For any vector \( \mathbf{v} \) in 3D space, it can be broken down into \( v_1 \mathbf{i} + v_2 \mathbf{j} + v_3 \mathbf{k} \), where \( v_1 \), \( v_2 \), and \( v_3 \) are the magnitudes of the vector in the respective directions of the coordinate axes. When finding the components of a vector that joins two points, you simply find the difference in the corresponding coordinates.

**Key Points to Remember:**

• Each vector is described uniquely by its three components.
• Components are calculated by subtracting the start point coordinates from the endpoint coordinates.

The 3D coordinate system is used to describe the positions of points in a three-dimensional space, much like a location pinpointed on a physical map, but with height added. In the 3D system, each point is defined as \((x, y, z)\), with x, y, and z representing displacements along their respective axes. Imagine it like finding the exact position of an object using three rulers: one lying flat, another standing upright, and the third pointing out towards you.

The axes intersect at the origin \((0, 0, 0)\), similar to the center of a cube. Each axis aligns with one dimension: the x-axis runs along the length, the y-axis runs along the width, and the z-axis runs vertically.
**Benefits of the 3D Coordinate System:**

• It allows precise definition of space using three parameters, which is essential in fields like physics and engineering.
• Many real-world problems can be conveniently modeled and analyzed.

Vector subtraction is an essential operation in vector mathematics. It involves finding a vector that points from one vector to another. This is akin to finding a straight path between two locations using a map marked with coordinates for both starting and ending points.
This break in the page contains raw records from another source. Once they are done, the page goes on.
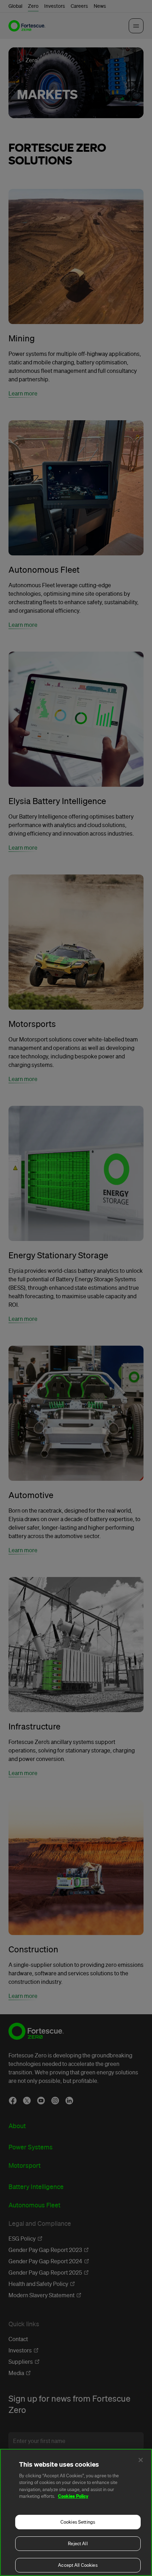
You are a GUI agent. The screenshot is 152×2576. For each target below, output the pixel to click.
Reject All (77, 2543)
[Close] (140, 2460)
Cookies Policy (73, 2496)
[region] (76, 2512)
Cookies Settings (77, 2522)
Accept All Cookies (77, 2565)
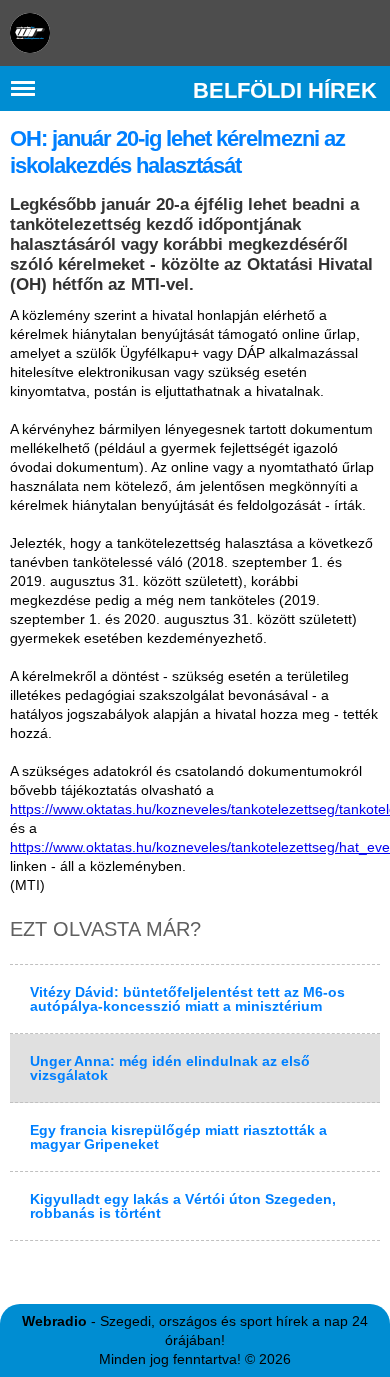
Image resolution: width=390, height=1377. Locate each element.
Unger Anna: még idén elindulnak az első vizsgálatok (170, 1068)
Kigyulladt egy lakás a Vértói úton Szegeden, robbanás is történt (183, 1206)
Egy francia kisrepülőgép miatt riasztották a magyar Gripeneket (178, 1137)
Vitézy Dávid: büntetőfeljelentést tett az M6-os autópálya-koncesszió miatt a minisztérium (187, 999)
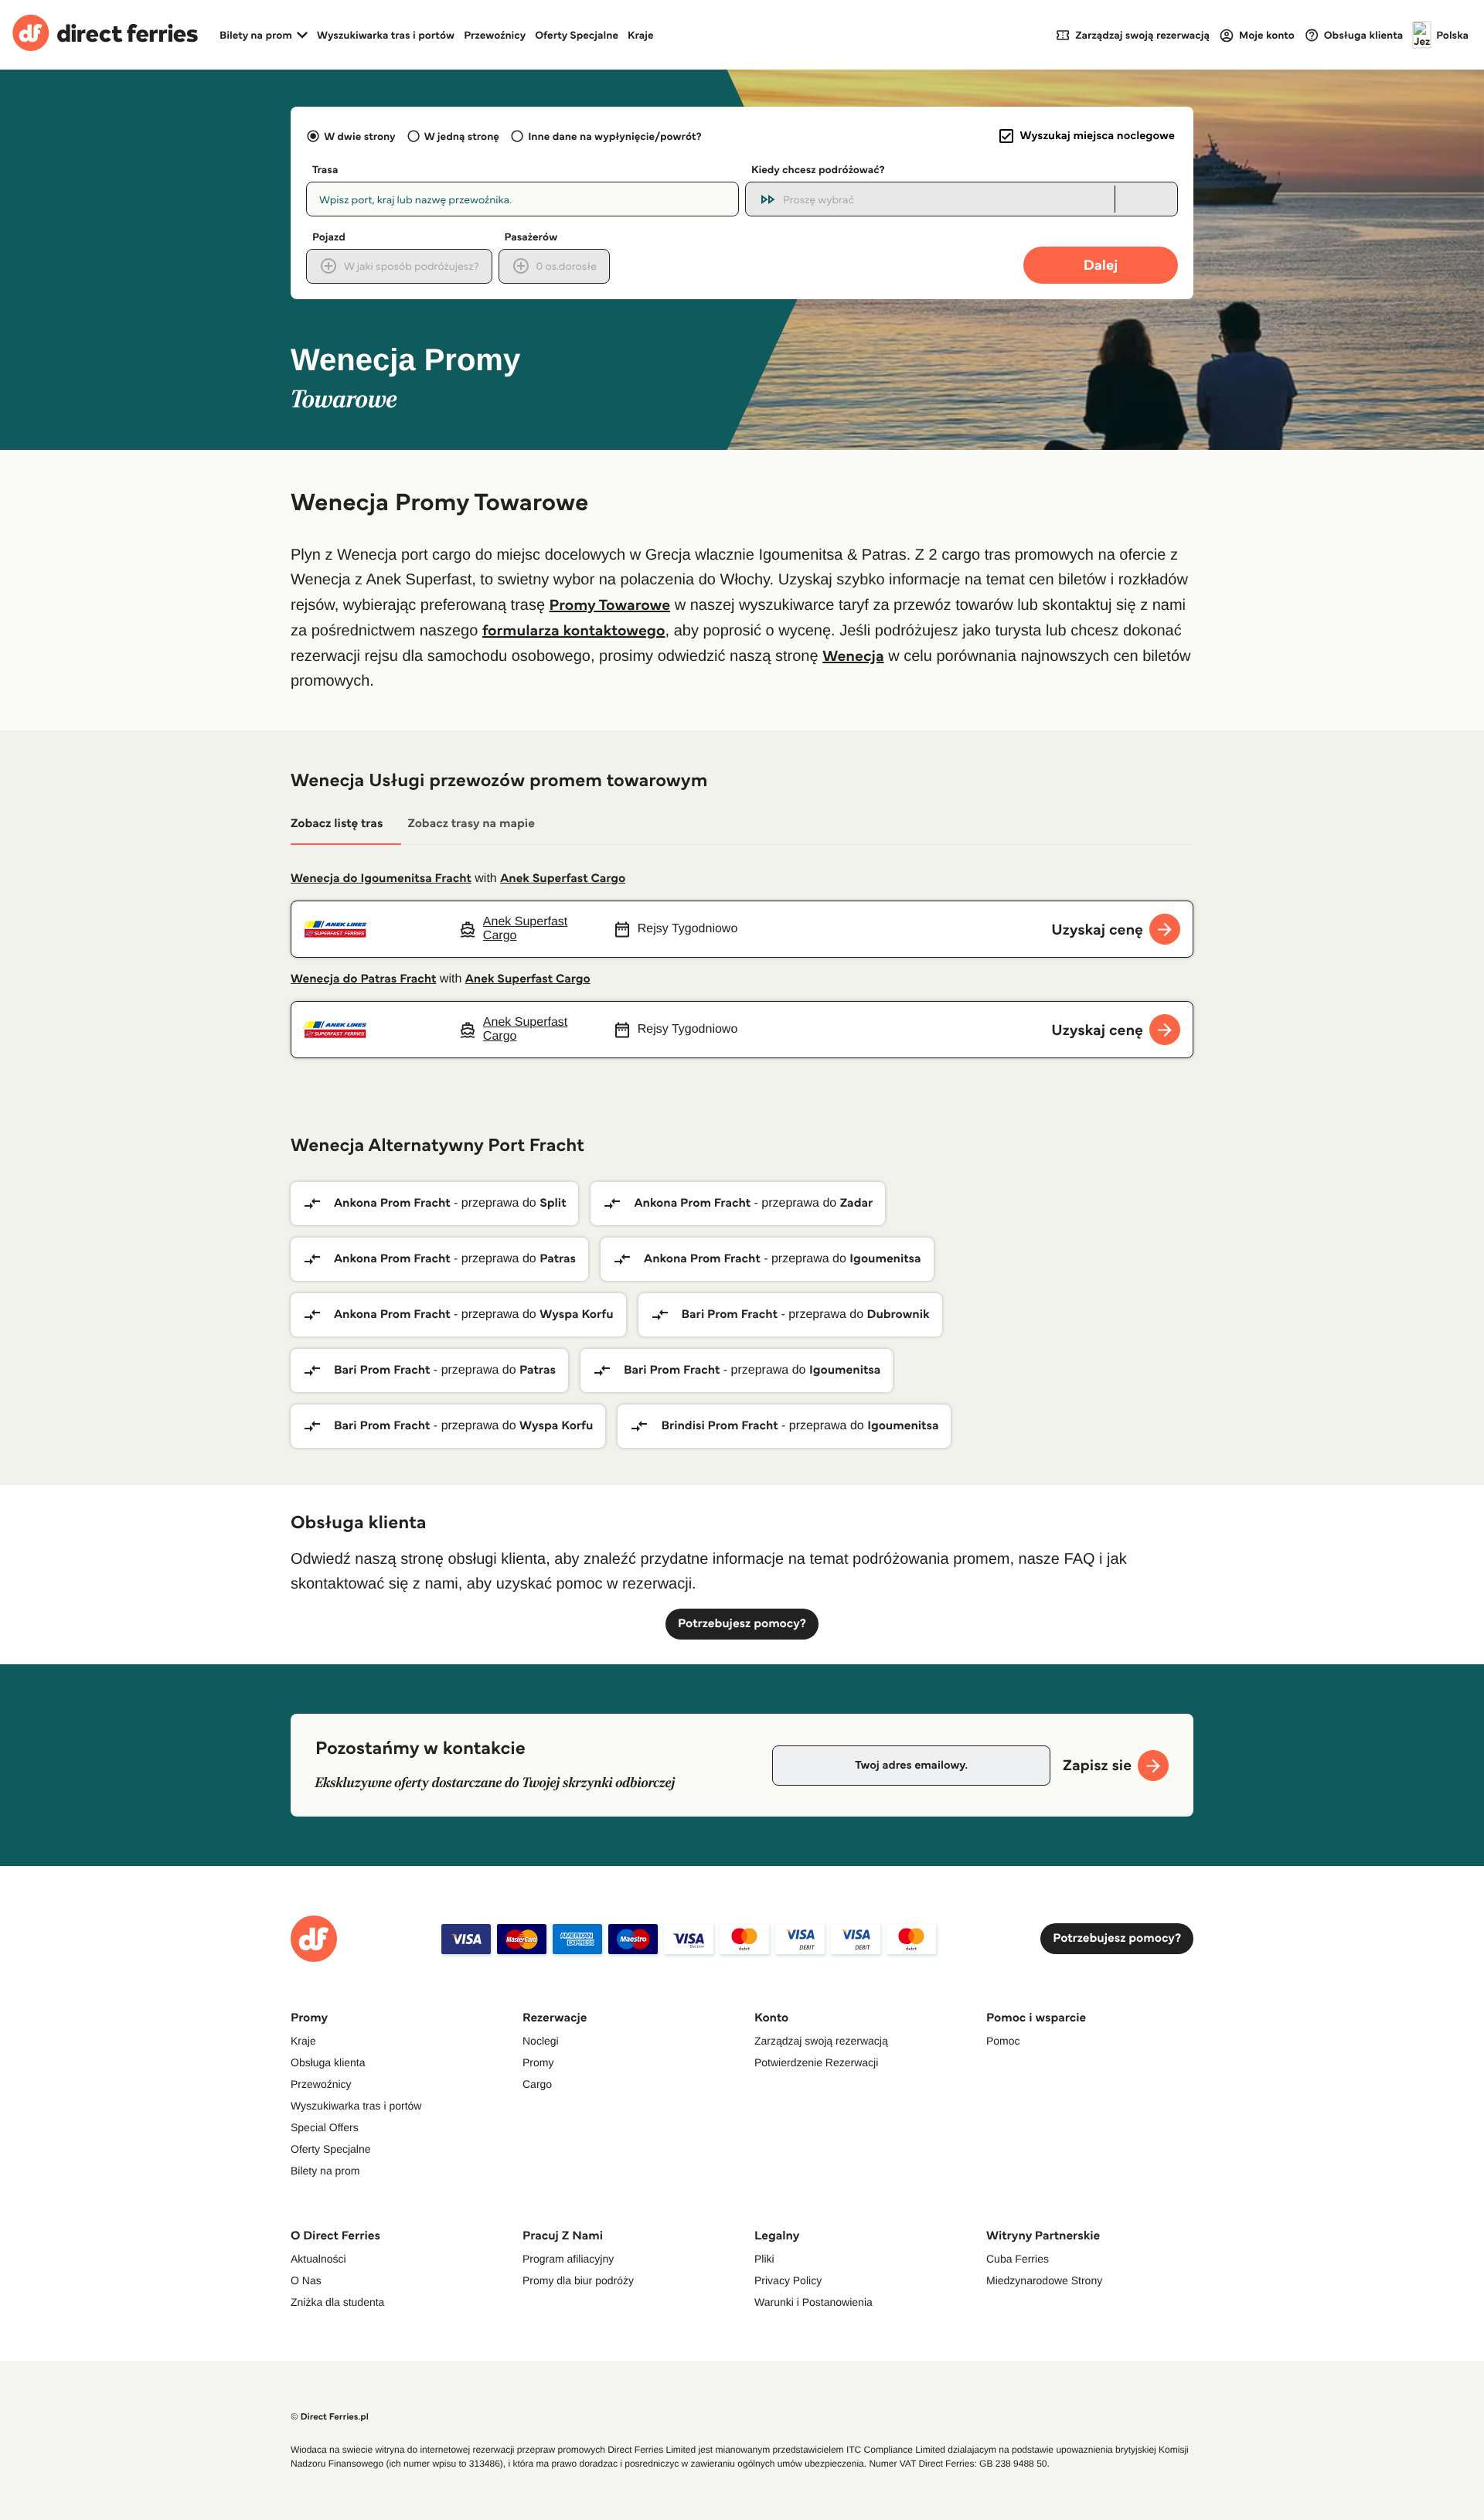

When subtracting vectors, you subtract each of the components individually: for two vectors \( \mathbf{a} = a_1 \mathbf{i} + a_2 \mathbf{j} + a_3 \mathbf{k} \) and \( \mathbf{b} = b_1 \mathbf{i} + b_2 \mathbf{j} + b_3 \mathbf{k} \), the result of \( \mathbf{b} - \mathbf{a} \) is \( (b_1 - a_1) \mathbf{i} + (b_2 - a_2) \mathbf{j} + (b_3 - a_3) \mathbf{k} \).

**Understanding Vector Subtraction:**

• It's widely used to determine differences in direction and magnitude.
• The calculation helps in finding vectors representing distances, relative motion, and directions.

Vector subtraction is not only a foundational technique but also a versatile tool in solving practical and theoretical problems in various scientific areas.